Regardless of what society thought—or the ridicule she received for her looks—von der Schulenburg remained devotedly by George’s side for the rest of his life. They were well suited, with the aristocrat Lady Mary Wortley Montagu noting that von der Schulenburg was “so much of [the king's] own temper that I do not wonder at the Engagement between them.” George showered her with peerages, including making her Duchess of Munster in 1714 and Duchess of Kendal in 1719, and her creation as Princess of Eberstein by the Holy Roman Emperor at George’s request may indicate that he had secretly married her. When George died in Hanover in 1727, Lady Mary Wortley Montagu, returned to Britain where her grief was recognized by the new queen: “My first thought, my dear Duchess, has been of you … I know well your devotion and love for the late King … I hope you realize that I am your friend.”

11. Alice Keppel and Edward VII

Keppel was a descendant of Robert III of Scotland and a suitable bride for the younger son of the Earl of Albemarle, who she married in 1891. She was a lavish society hostess but, with little money, she soon began affairs with numerous wealthy aristocrats—with her husband’s blessing—to fund their lifestyle. In 1894, he acknowledged her eldest daughter, Violet, as his, although this is unlikely.

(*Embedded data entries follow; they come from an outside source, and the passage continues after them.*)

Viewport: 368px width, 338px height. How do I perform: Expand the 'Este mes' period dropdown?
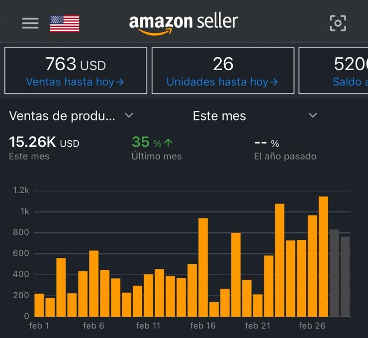(219, 116)
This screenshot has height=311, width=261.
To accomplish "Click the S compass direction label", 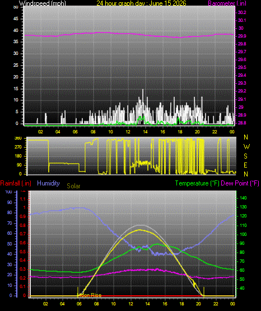I will (245, 156).
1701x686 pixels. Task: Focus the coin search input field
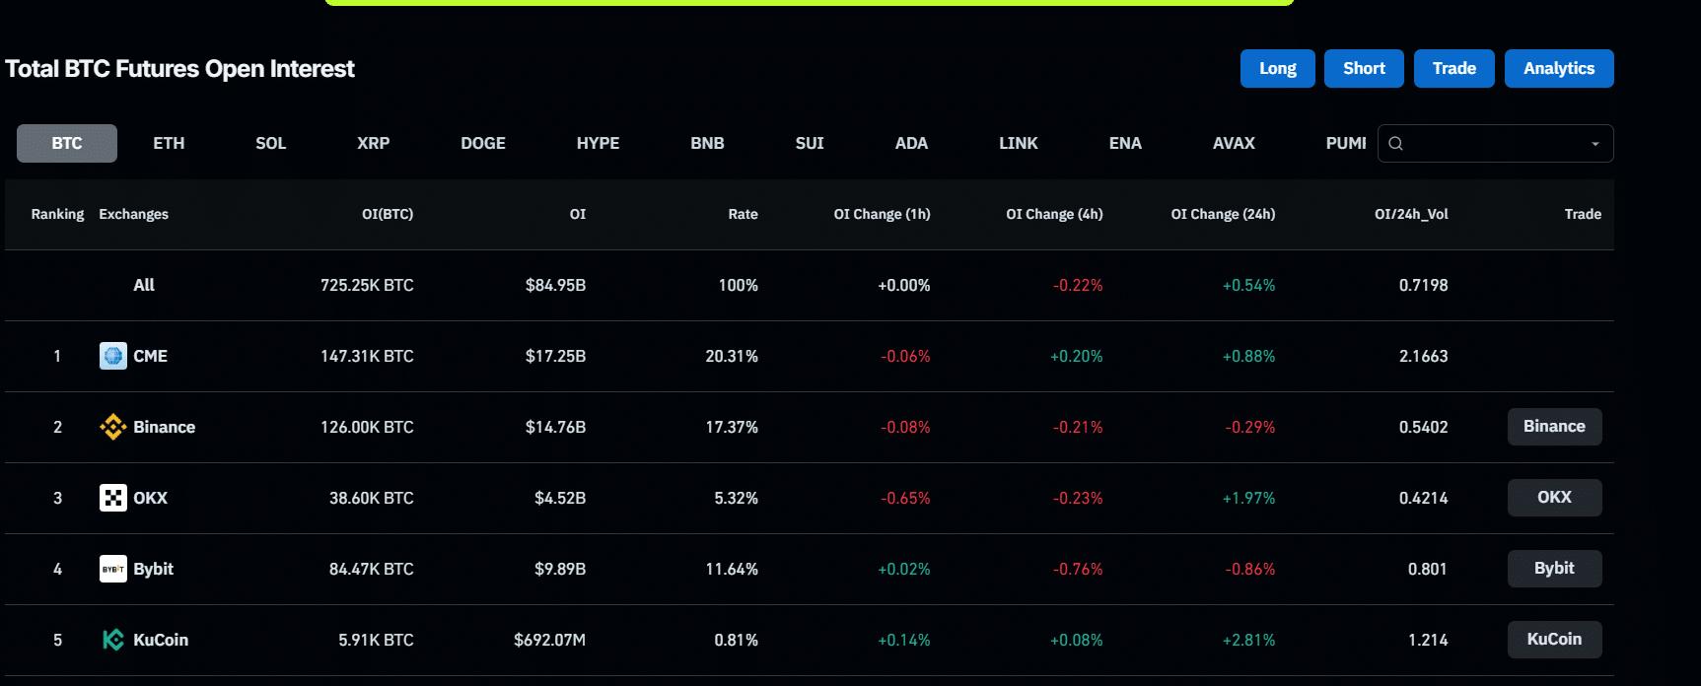point(1494,144)
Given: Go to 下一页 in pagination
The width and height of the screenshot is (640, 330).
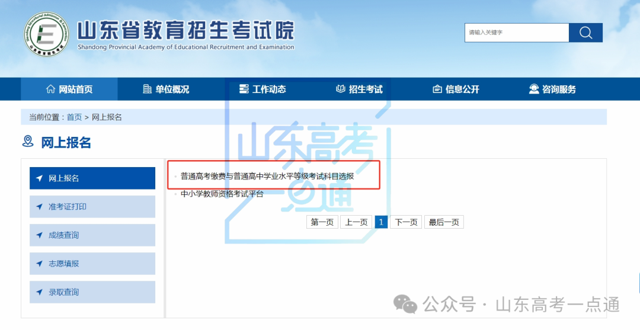Looking at the screenshot, I should [406, 222].
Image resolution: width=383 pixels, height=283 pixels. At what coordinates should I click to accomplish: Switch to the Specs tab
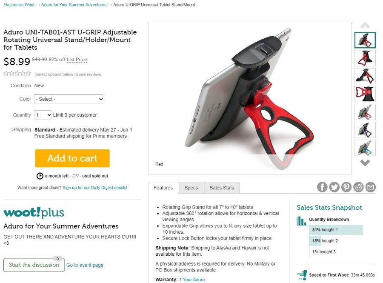[191, 188]
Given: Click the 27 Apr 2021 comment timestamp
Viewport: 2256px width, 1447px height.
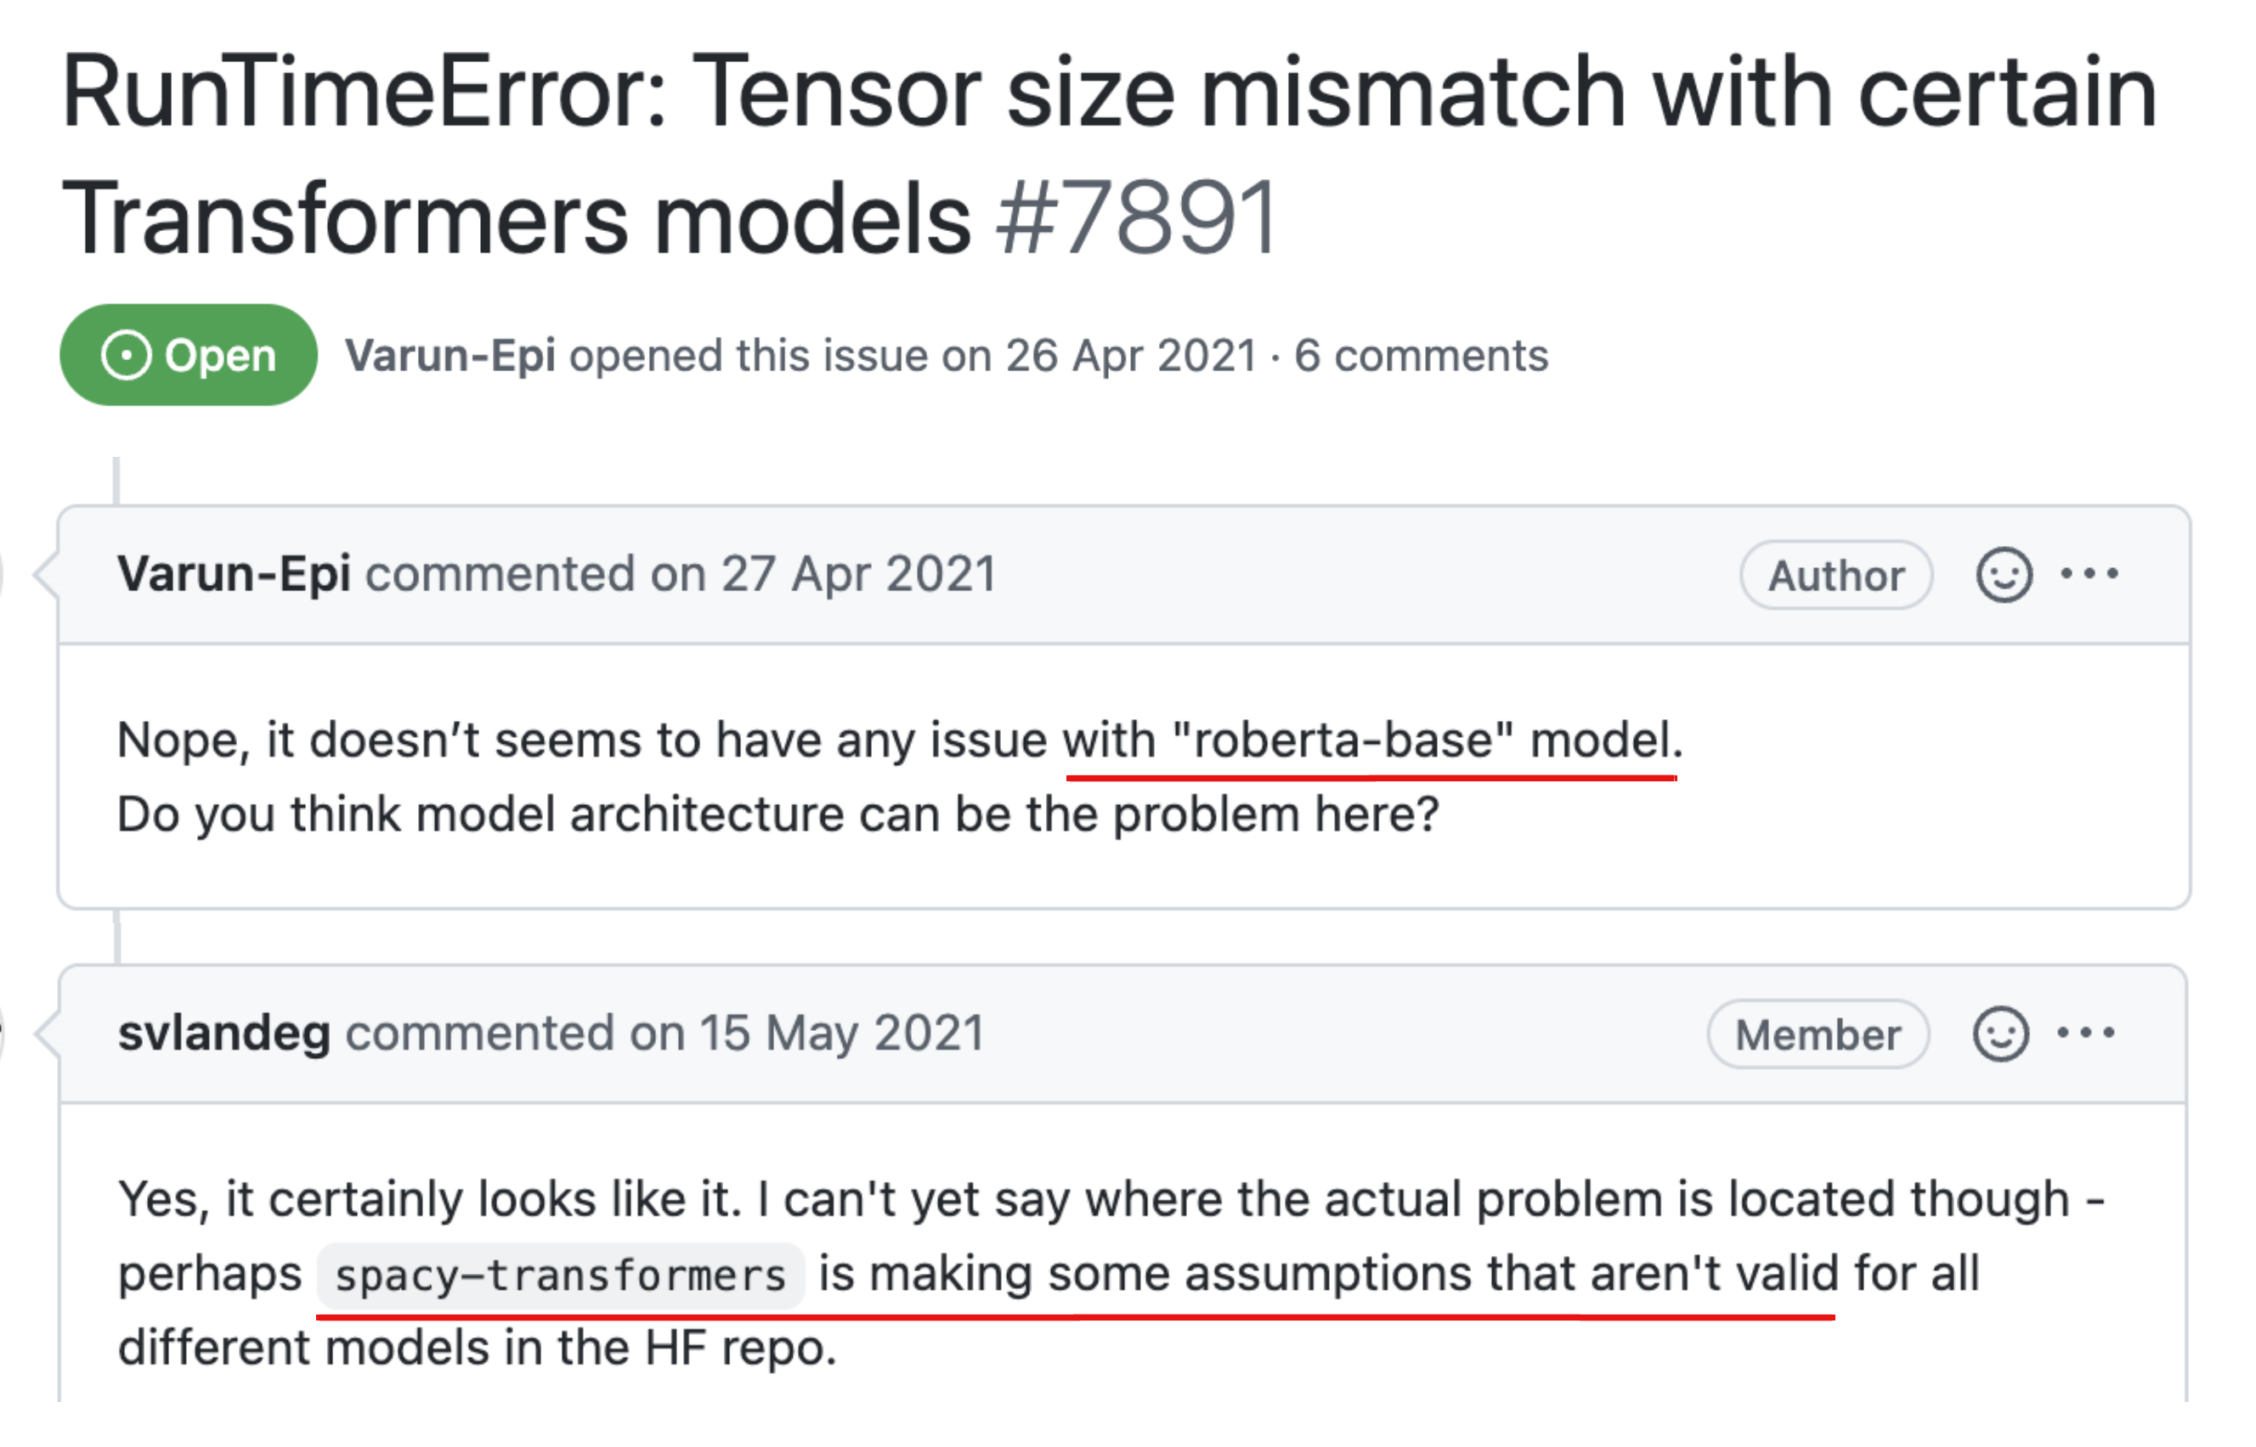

It was almost inevitable that Alice would eventually catch the attention of the Prince of Wales, a notorious womanizer who delighted in the company of the wives of other men. They met in February 1898 when he was 56 and she 29, and their affair would last 12 years and make the Keppels wealthy enough to afford numerous houses both in the UK and abroad, in addition to providing for her brother. In return, she was discreet and a good listener, and, according to one contemporary, made the king “a much pleasanter child.” Edward used her to promote his interests with the government; the government in turn used her as an intercessor. One diplomat wrote that, "there were one or two occasions when the King was in disagreement with the Foreign Office, and I was able, through her, to advise the King with a view to the foreign policy of the government being accepted.”

While she is not one of his most famous mistresses, she was one of his favorites. Keppel’s great-granddaughter is Camilla, Duchess of Cornwall and wife—and former mistress—of the present Prince of Wales.